The problem:
For this exercise, repeat exactly the lines below starting at the line holding "You are a GUI" and ending at the line holding "You are a computer-use agent.", both included, with no extra lines and no pictures.

Data listing:
== == ==
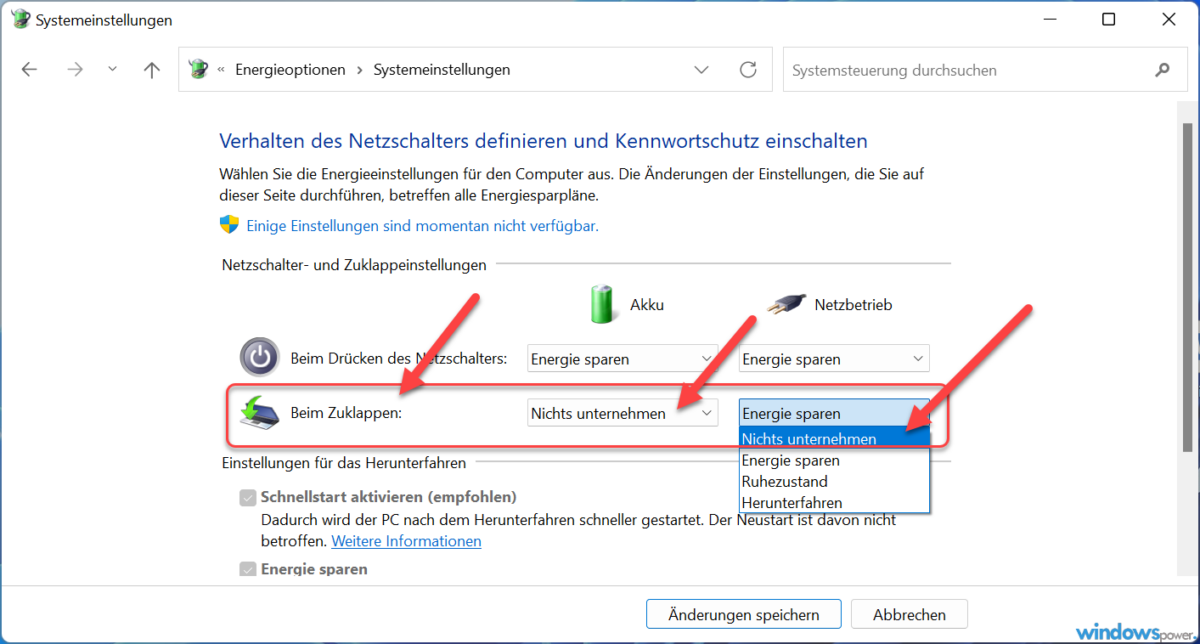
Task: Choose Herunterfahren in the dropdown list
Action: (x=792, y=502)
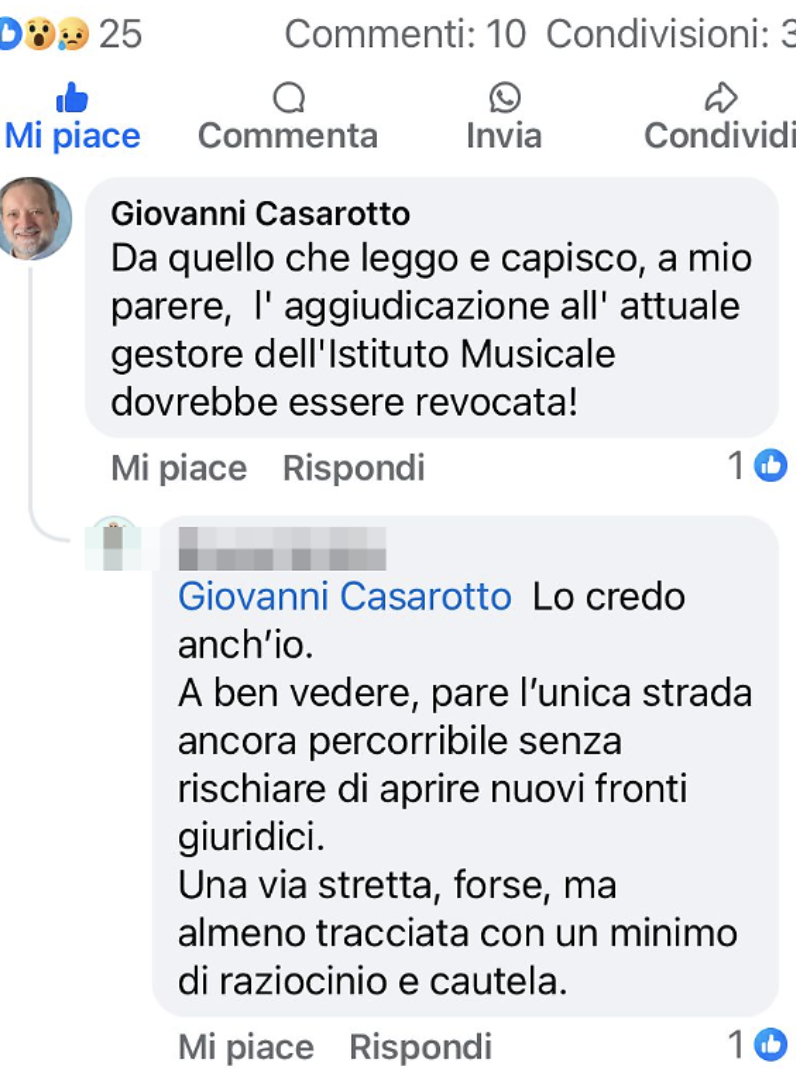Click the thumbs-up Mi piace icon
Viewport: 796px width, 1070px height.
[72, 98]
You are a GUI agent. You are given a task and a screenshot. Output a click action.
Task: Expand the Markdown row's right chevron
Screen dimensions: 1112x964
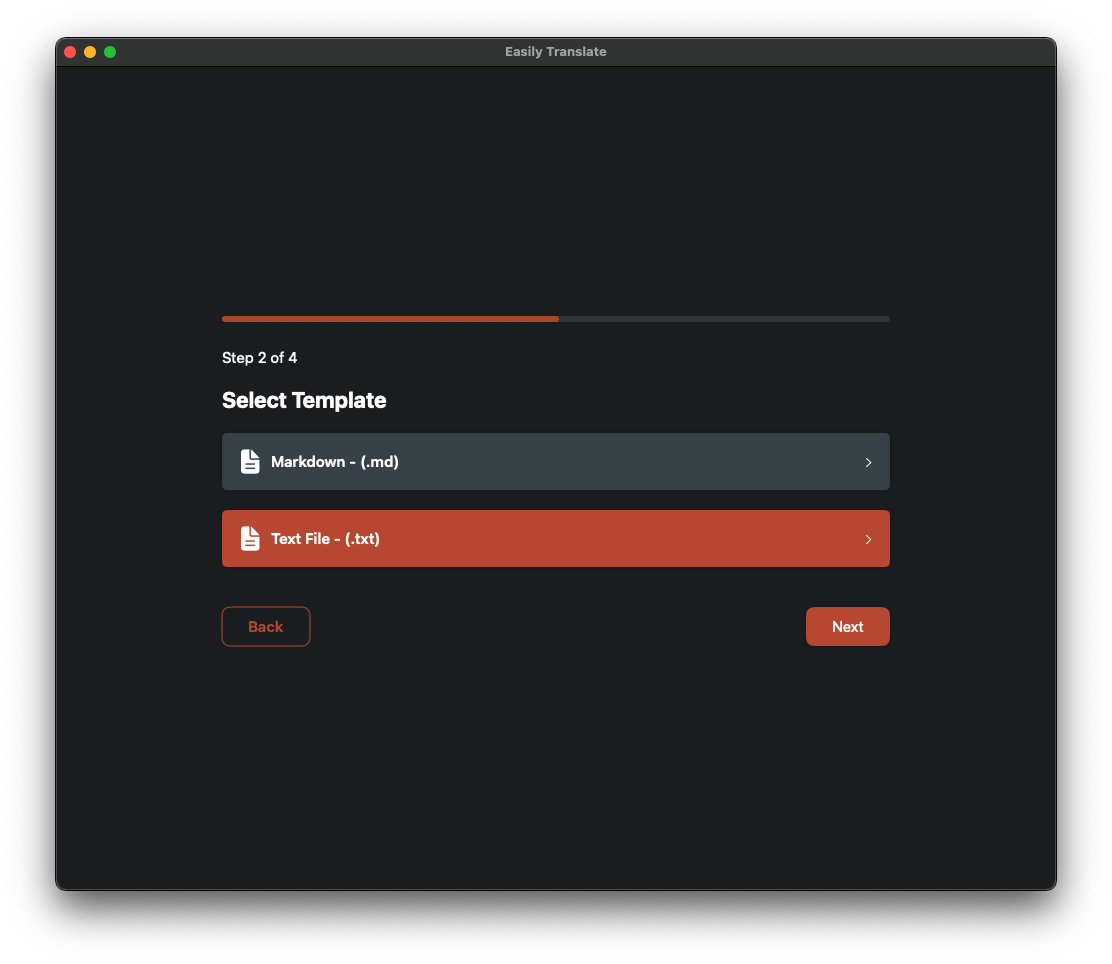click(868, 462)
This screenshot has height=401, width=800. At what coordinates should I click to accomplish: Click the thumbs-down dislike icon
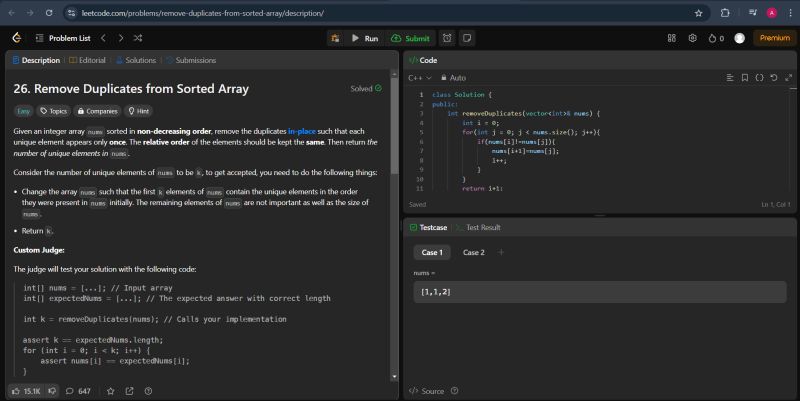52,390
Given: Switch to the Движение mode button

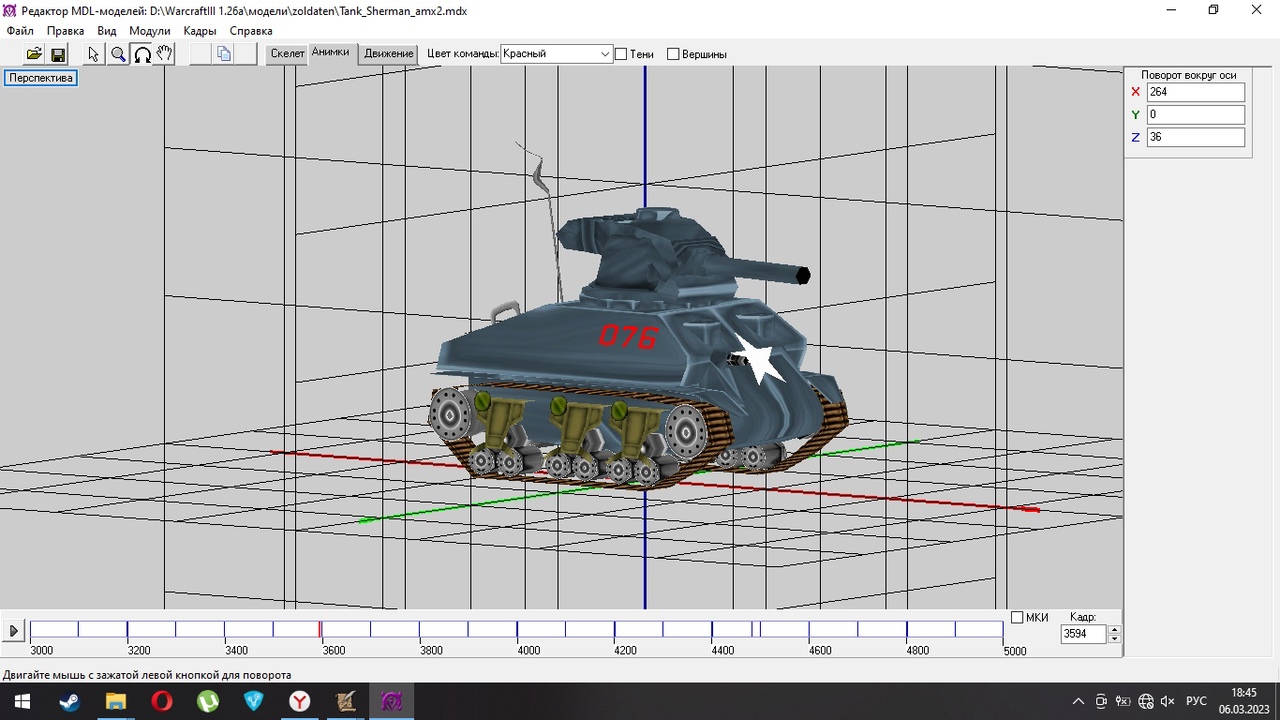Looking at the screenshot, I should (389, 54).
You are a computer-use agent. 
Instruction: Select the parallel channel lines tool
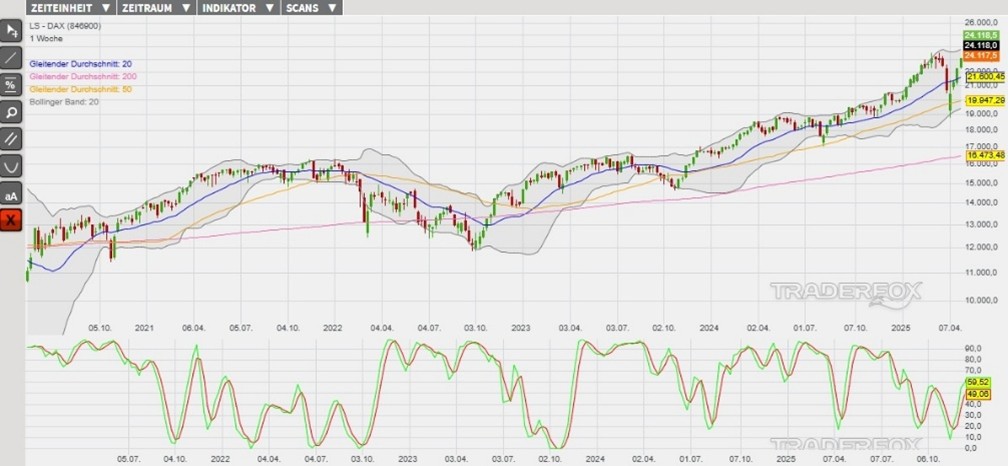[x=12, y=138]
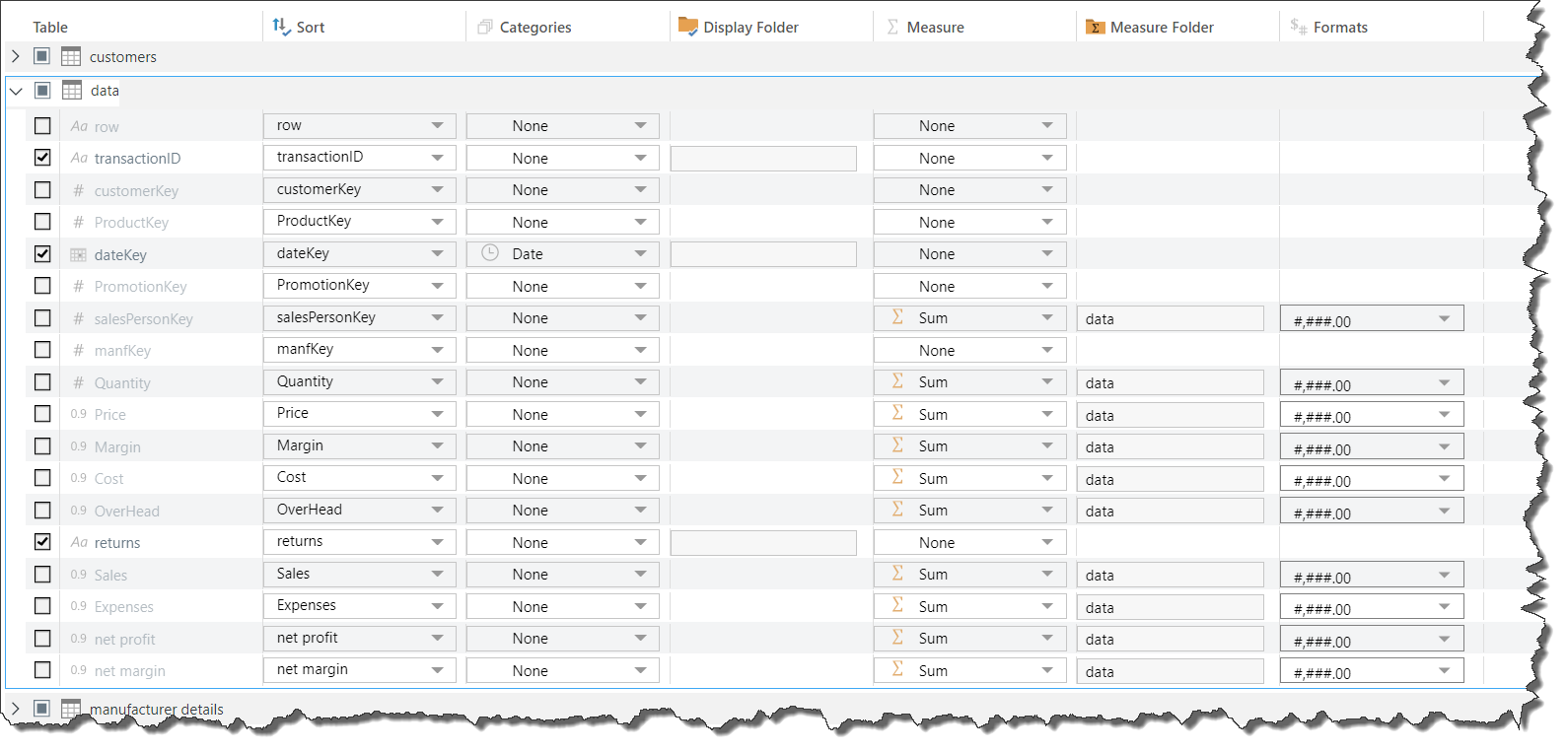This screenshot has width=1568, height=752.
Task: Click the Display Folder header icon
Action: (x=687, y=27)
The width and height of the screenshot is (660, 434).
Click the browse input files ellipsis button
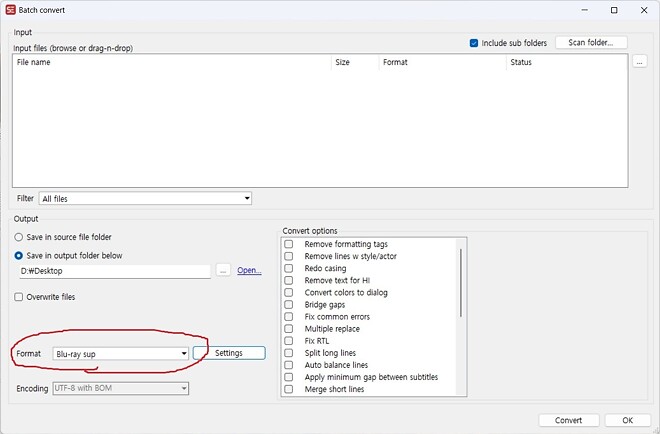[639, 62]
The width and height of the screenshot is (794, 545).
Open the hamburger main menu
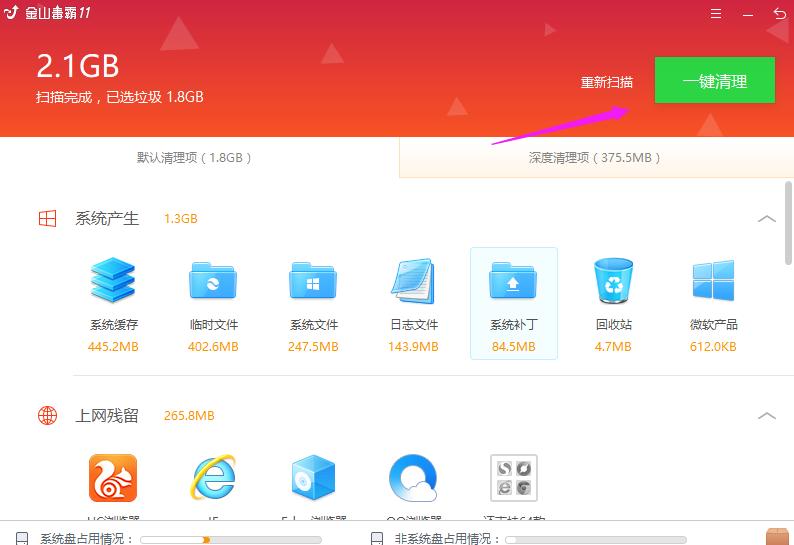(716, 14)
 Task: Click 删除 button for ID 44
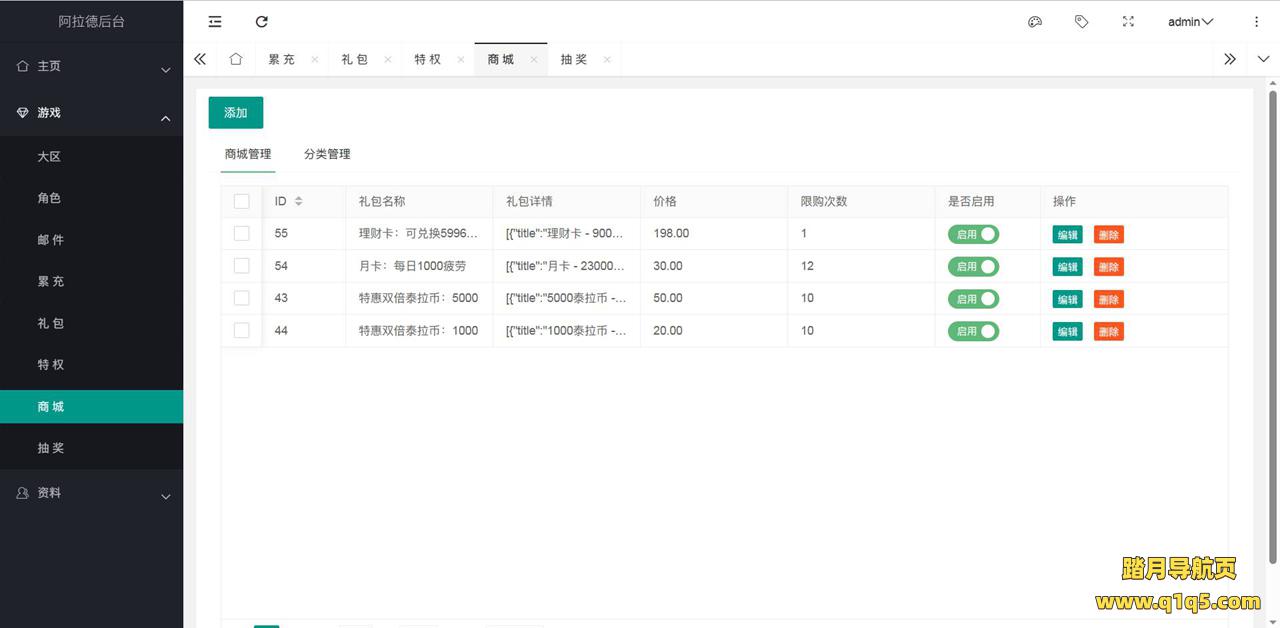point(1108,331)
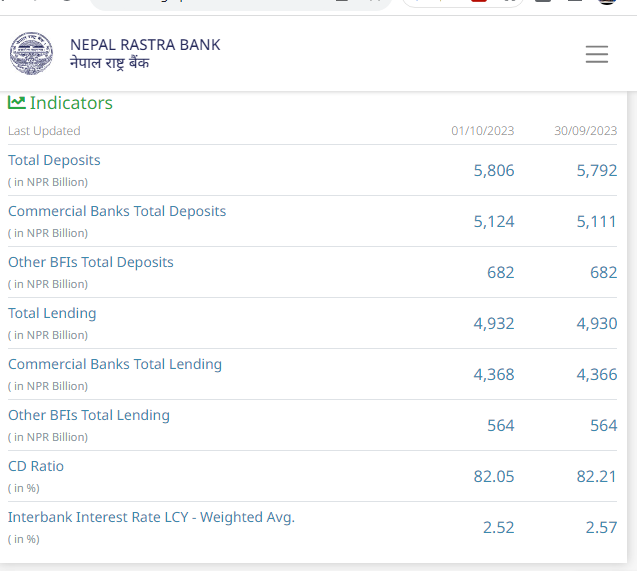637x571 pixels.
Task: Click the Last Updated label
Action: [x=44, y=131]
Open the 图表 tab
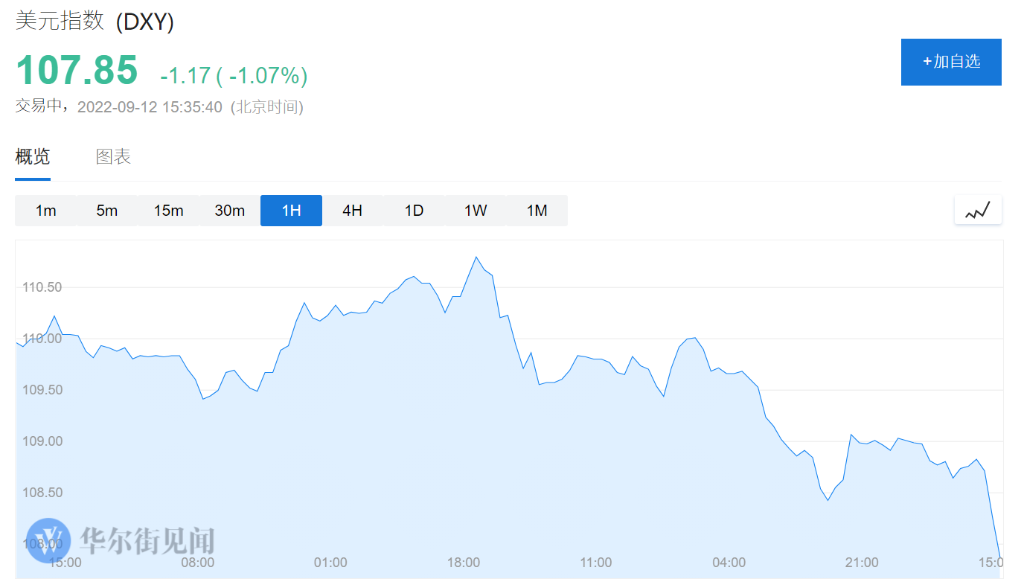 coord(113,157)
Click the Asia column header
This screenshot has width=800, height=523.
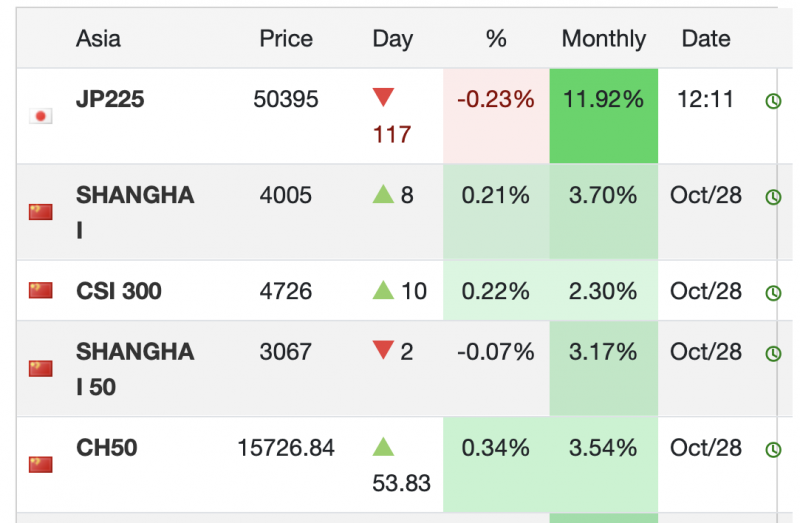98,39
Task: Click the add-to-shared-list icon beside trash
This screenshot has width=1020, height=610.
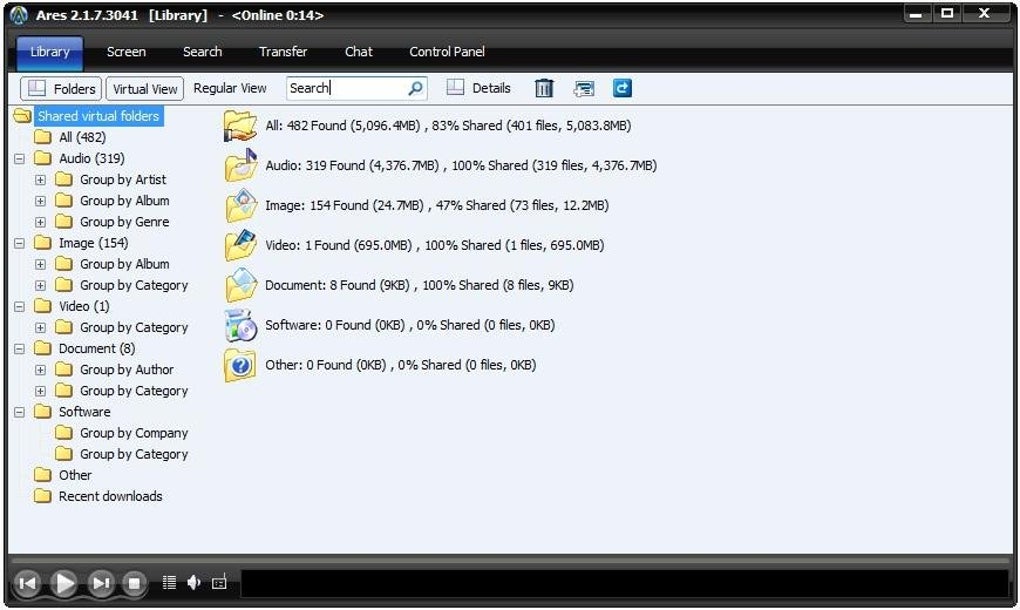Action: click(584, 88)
== == ==
Solution:
You are a GUI agent. You are given a task and a screenshot. Output a click action.
Task: Expand the Markdown row's right chevron
Screen dimensions: 1112x964
click(868, 462)
This screenshot has height=401, width=800. At what coordinates should I click to accomplish: Click the thumbs-down dislike icon
52,390
Given: Switch to the Движение mode button

Looking at the screenshot, I should (389, 54).
You are a computer-use agent. 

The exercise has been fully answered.